For example, take a look at this ring-tailed lemur. Even if you’ve never seen one before, you are now likely to identify this type of primate if you come across one. My 5-year-old son was shown this picture and he could visit the zoo and identify a ring-tailed lemur. It only took one photo.

Compare that result to modern neural network research which typically requires many examples—often into the millions—when training to identify objects, and still they suffer from embarrassing mistakes when new data differs from the data the network was trained on.

How did my 5-year-old son learn to identify ring-tailed lemurs from a single picture? He’s an expert. Not a lemur or primate expert, but an expert in the world we live in. He understands identifying an object from its background. What a tail, eyes, ears, legs and fur look like. He knows how to imagine a 3D object from different directions. At 5, he already brought a ton of knowledge with him when learning to identify lemurs.

This is the essence of learning. We understand the notion of simplicity is not in number of nodes in the network or number of lines of code, but that it relates to simplicity when explaining human language.

This process can be formalized by codifying human knowledge to solve tough problems. We can formalize the many patterns seen before in various domains and in the various tools data scientists use when constructing features. Then we can look for patterns that make sense and are similar to what we’ve seen before.

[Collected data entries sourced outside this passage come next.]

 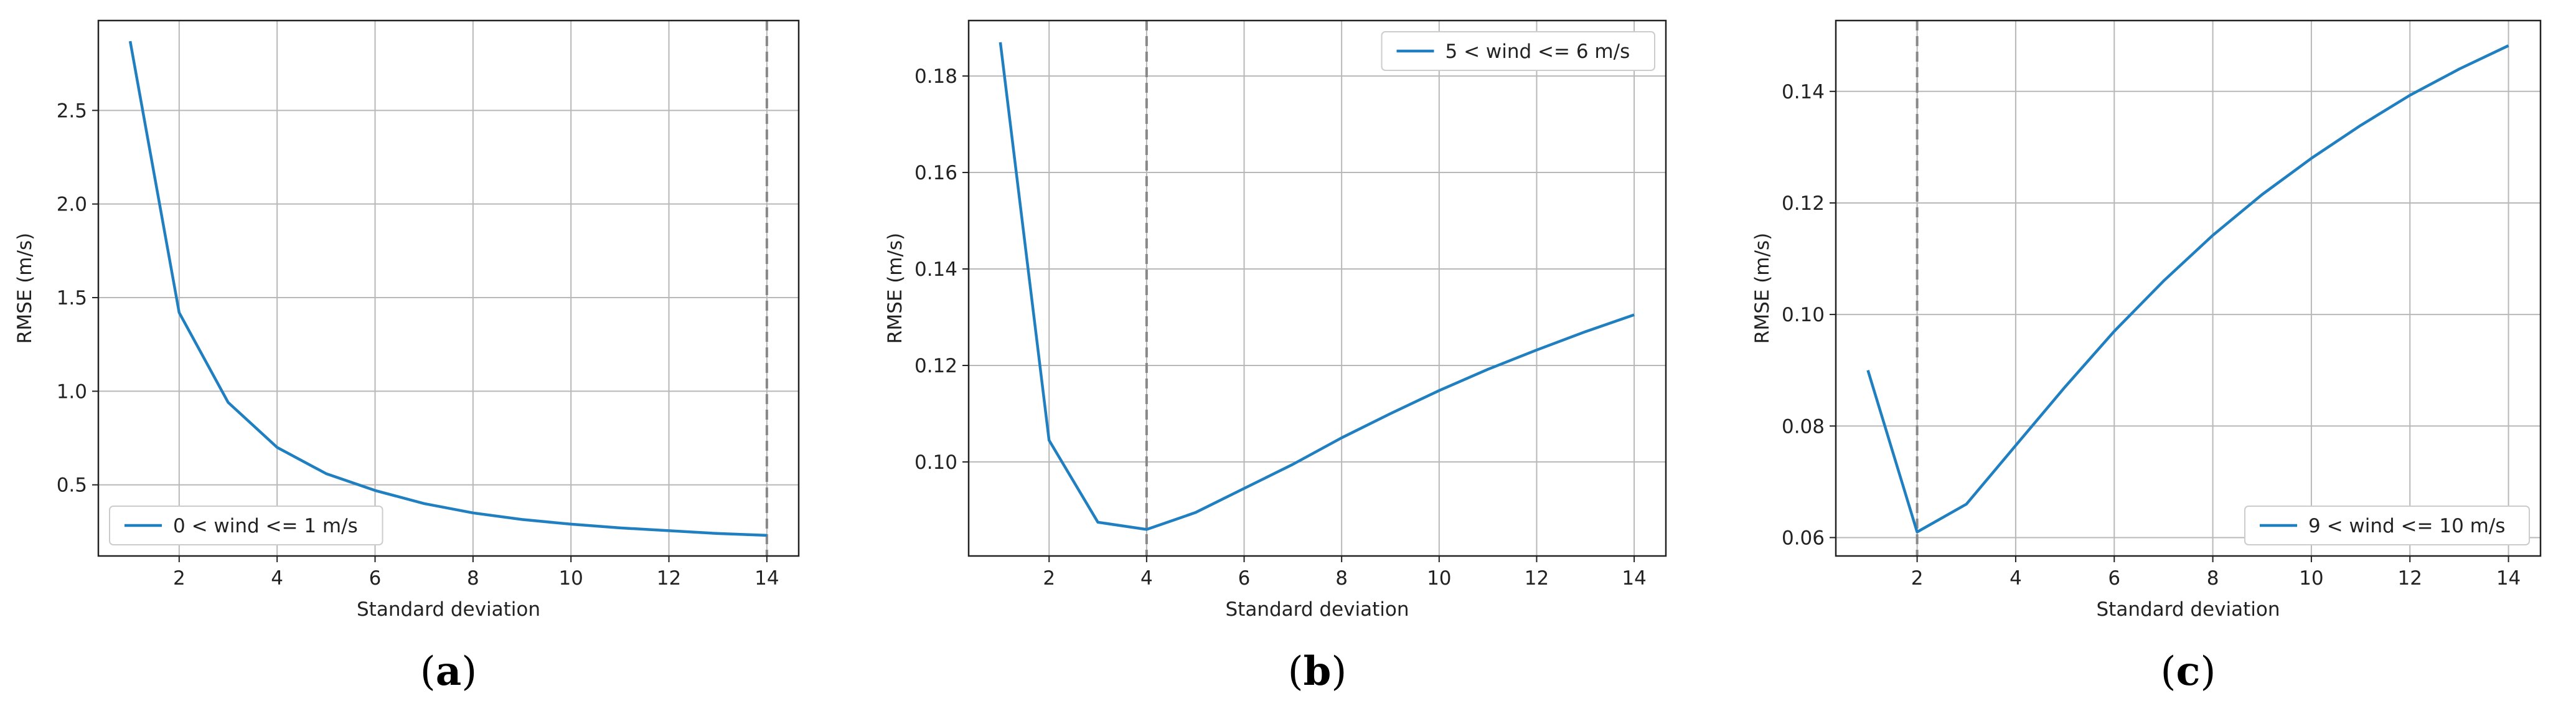 I want to click on legend-label: 9 < wind <= 10 m/s, so click(x=2406, y=526).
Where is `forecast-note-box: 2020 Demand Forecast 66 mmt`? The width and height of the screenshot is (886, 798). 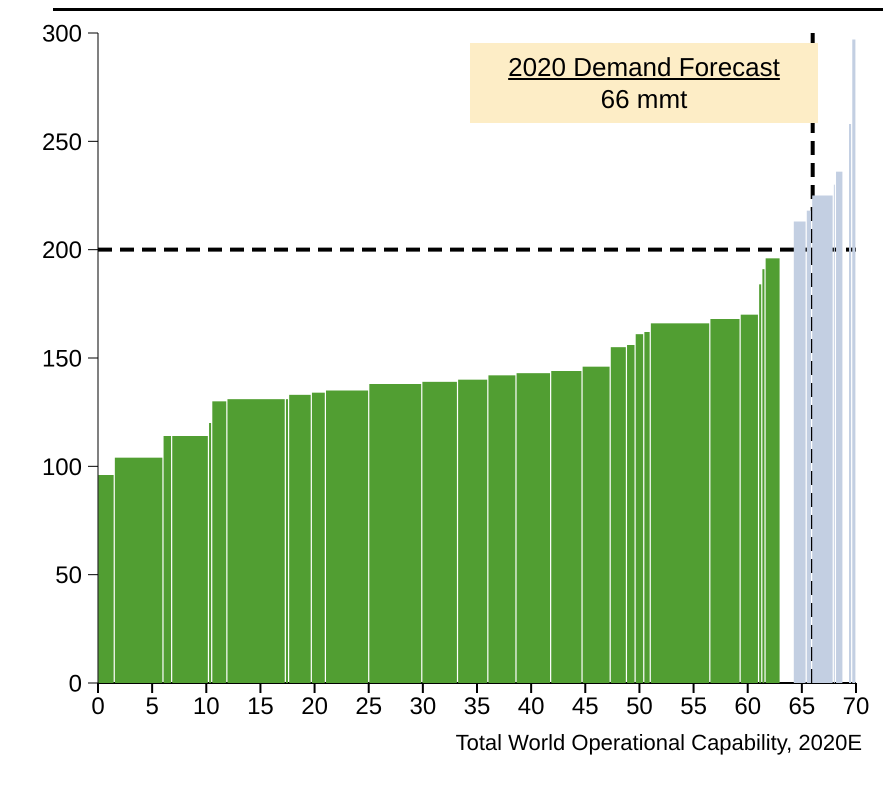
forecast-note-box: 2020 Demand Forecast 66 mmt is located at coordinates (644, 83).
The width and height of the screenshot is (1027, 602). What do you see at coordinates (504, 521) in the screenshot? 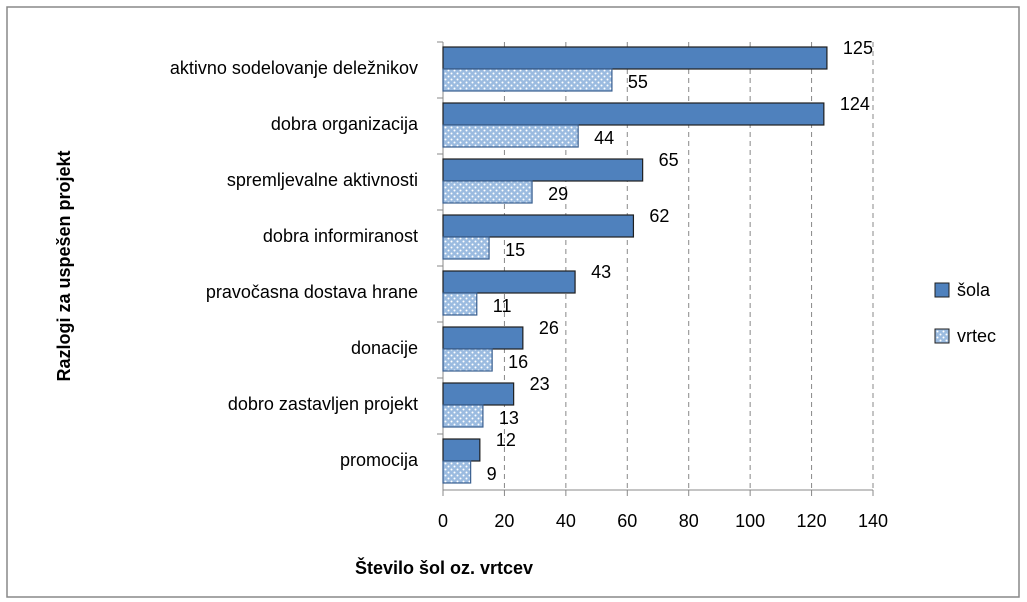
I see `x-tick-label: 20` at bounding box center [504, 521].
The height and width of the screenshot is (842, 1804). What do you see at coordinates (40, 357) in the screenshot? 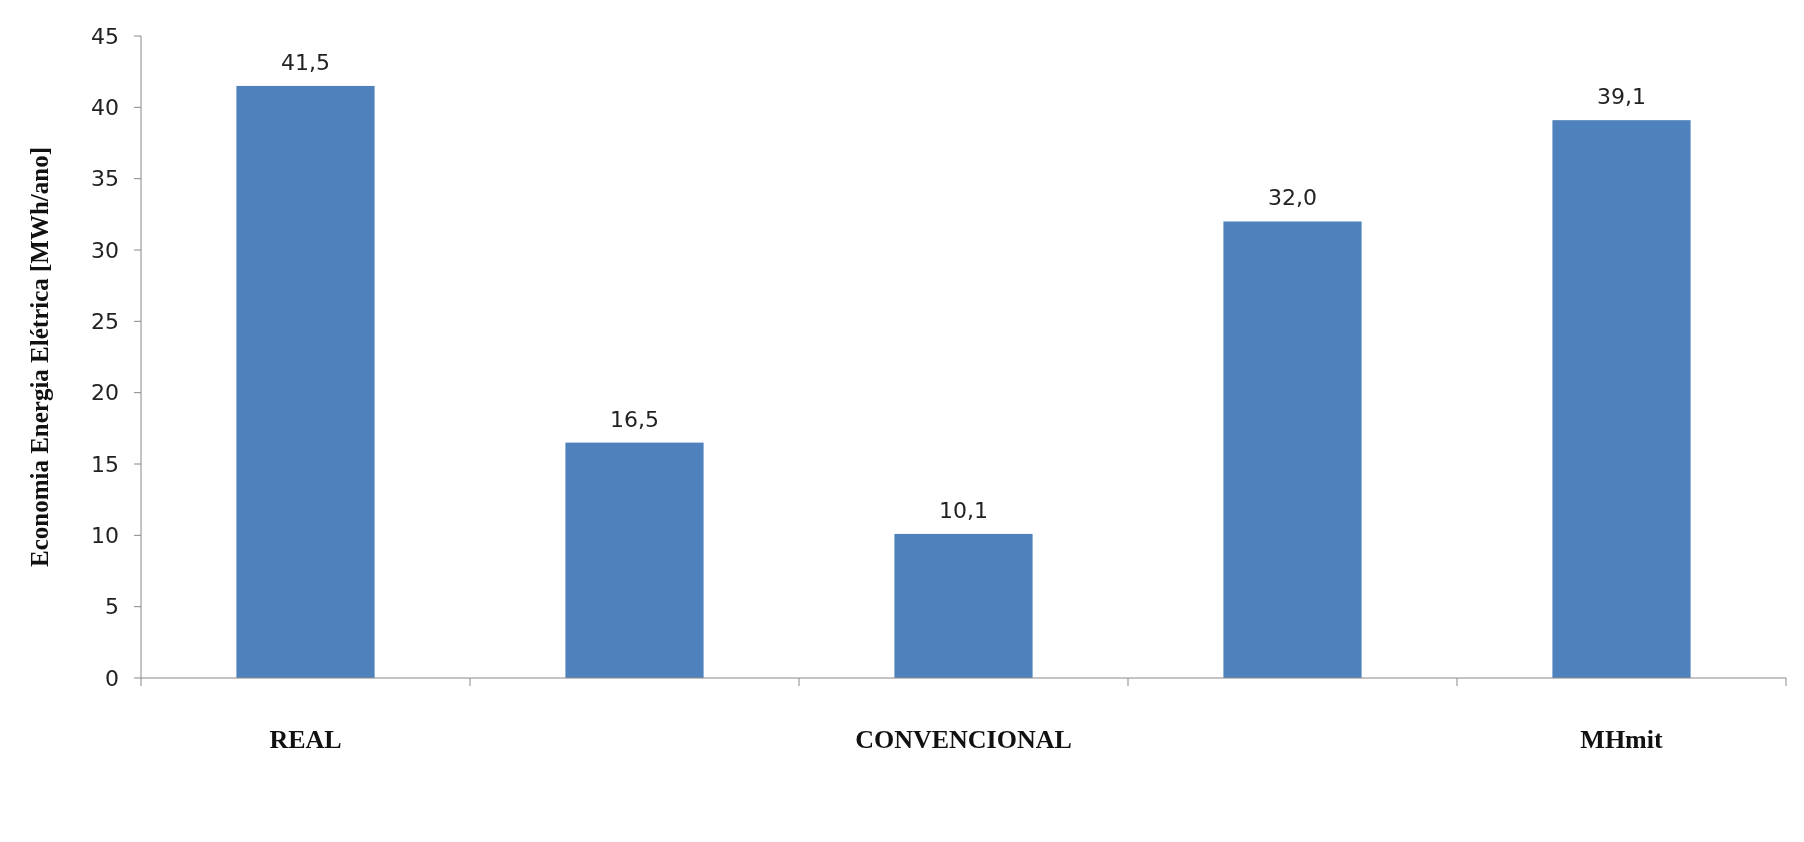
I see `y-axis-title: Economia Energia Elétrica [MWh/ano]` at bounding box center [40, 357].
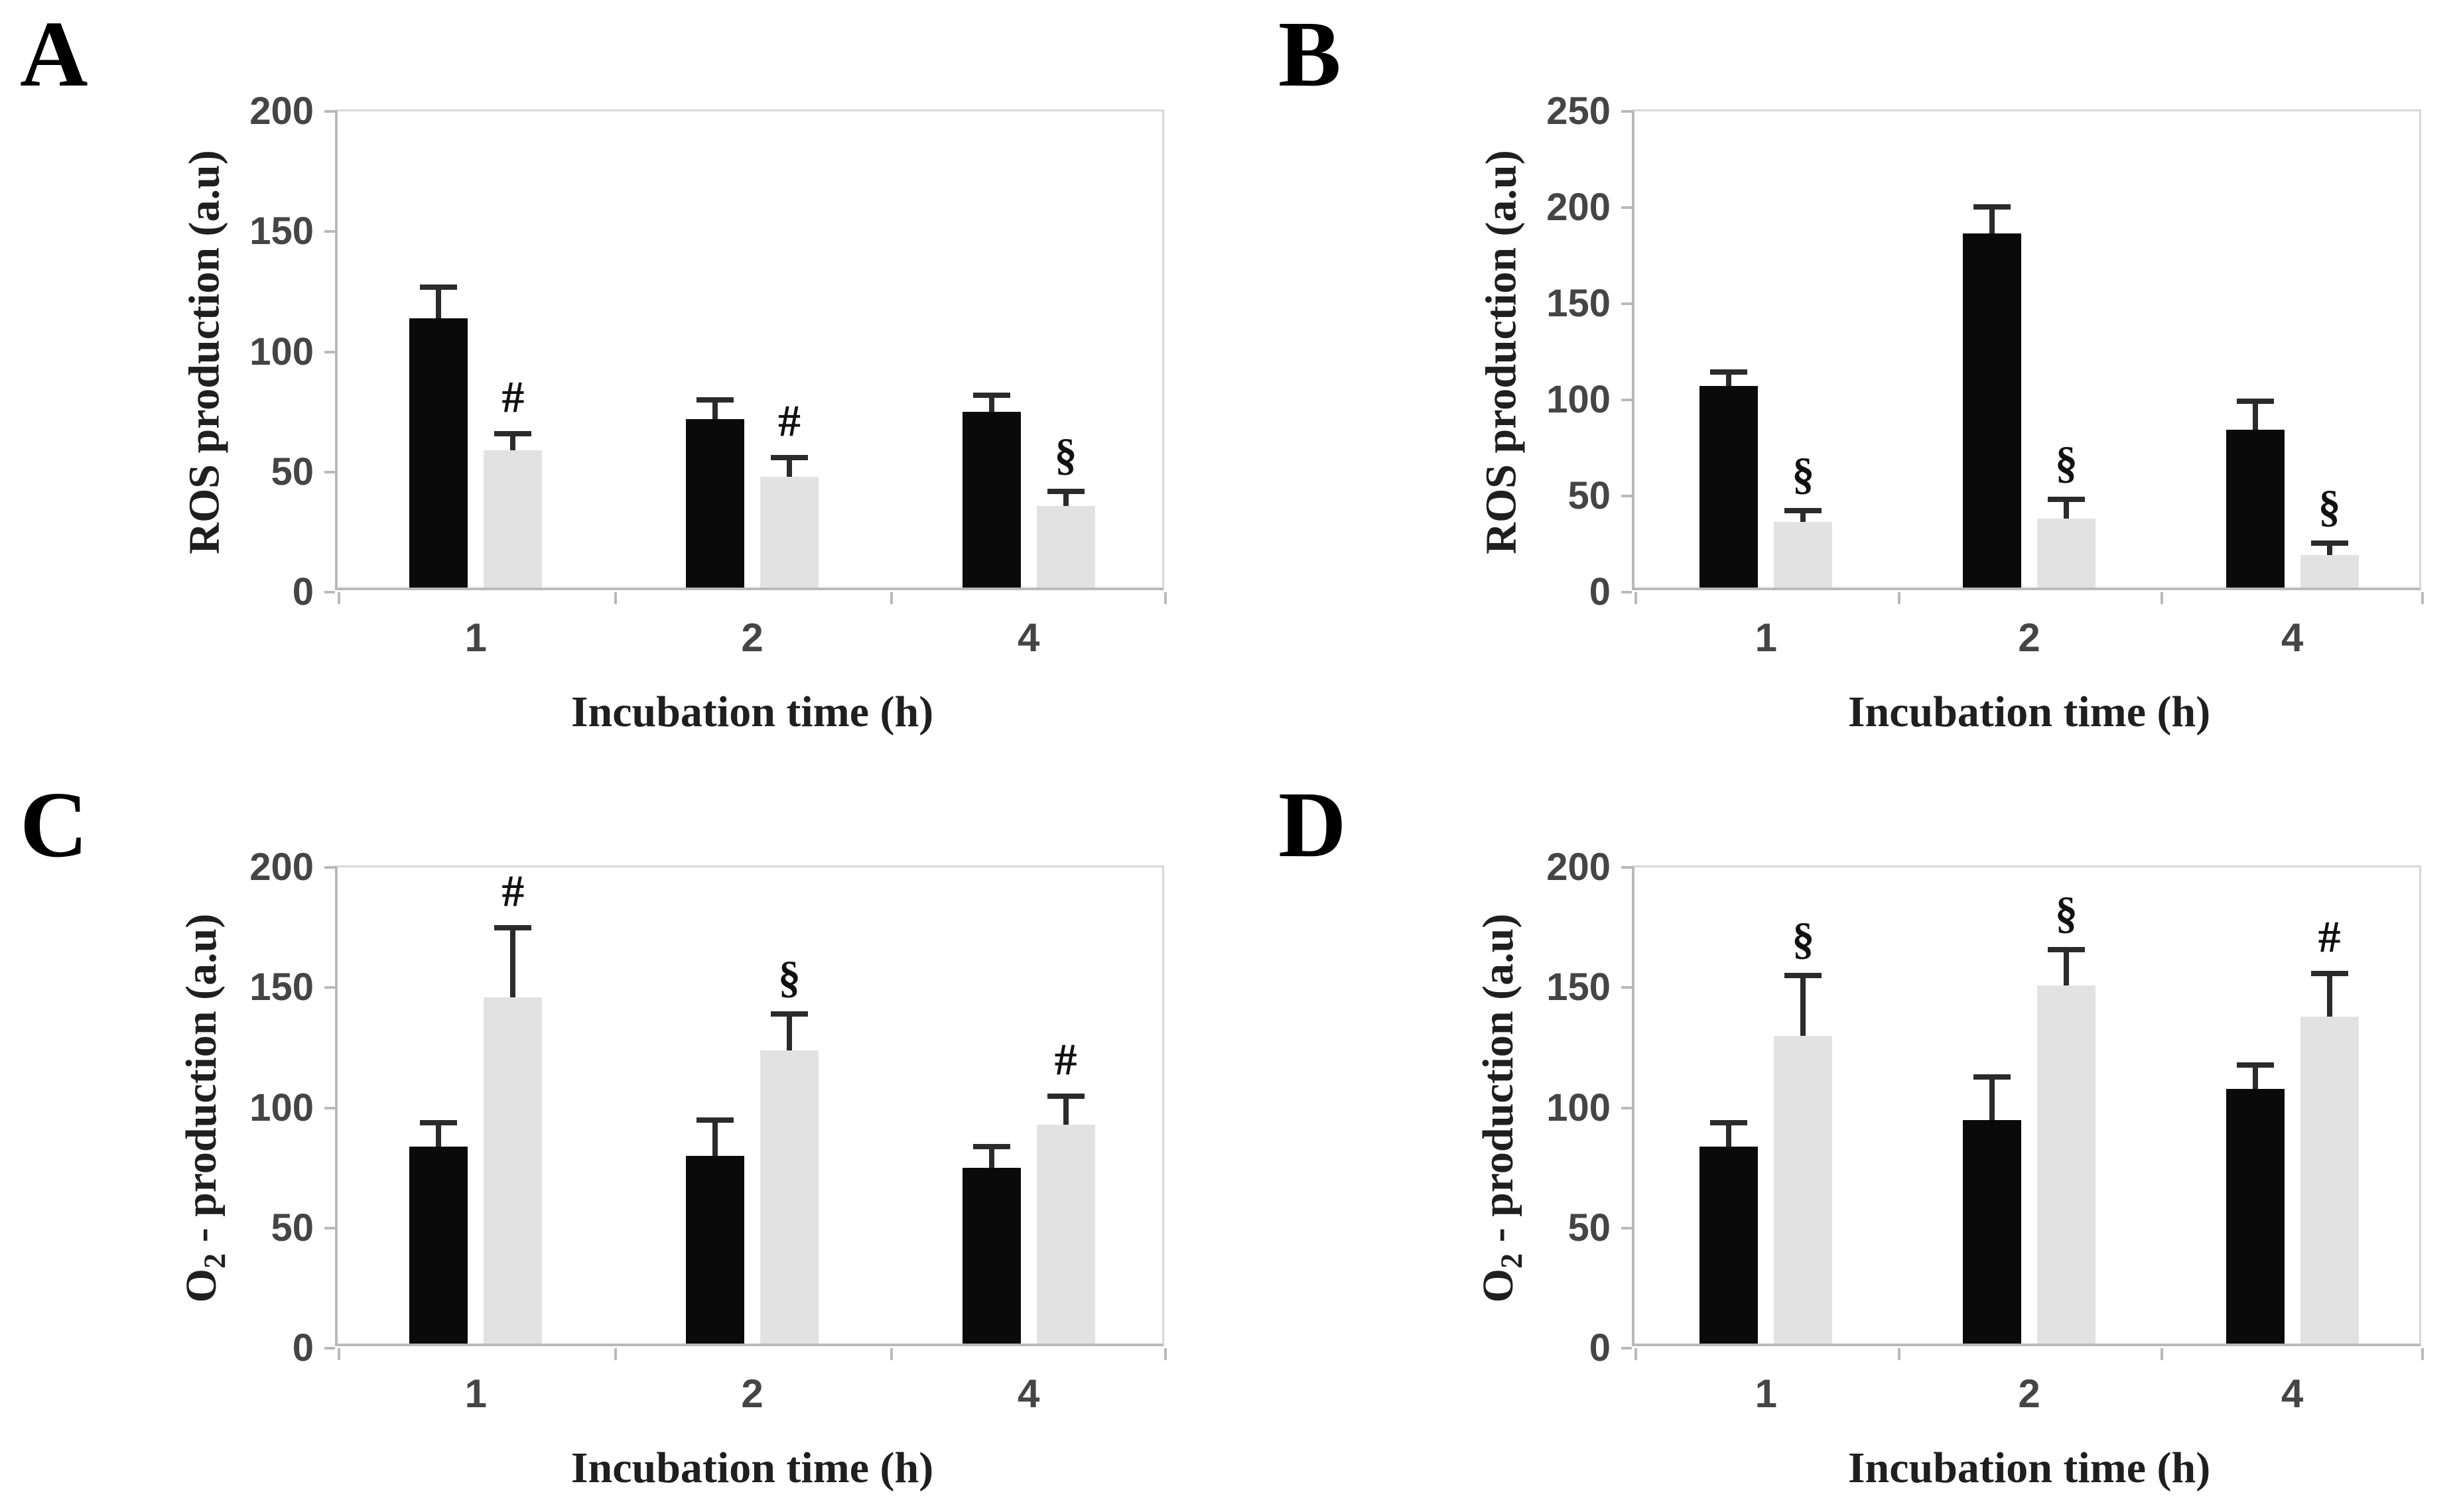 The image size is (2461, 1512). What do you see at coordinates (752, 1468) in the screenshot?
I see `x-axis-title: Incubation time (h)` at bounding box center [752, 1468].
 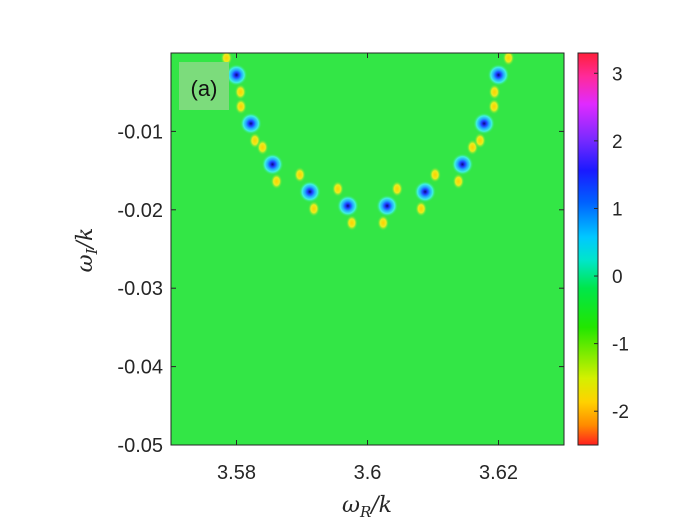 I want to click on y-tick-label: -0.05, so click(x=140, y=446).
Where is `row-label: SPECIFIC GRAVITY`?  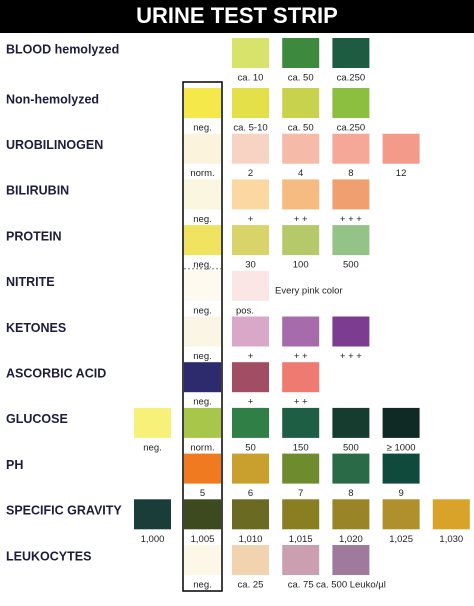
row-label: SPECIFIC GRAVITY is located at coordinates (64, 511).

We can also look for more novel patterns represented within the complex combinations of things we’ve seen before. As an industry, we need to do exactly this: Codify human knowledge in curated code libraries, and in structured knowledge and facts, use them to search for patterns in data and build highly accurate resilient models. This will bring simplicity and stability to machine learning models without sacrificing accuracy by leveraging humanity’s existing knowledge.

— Meir Maor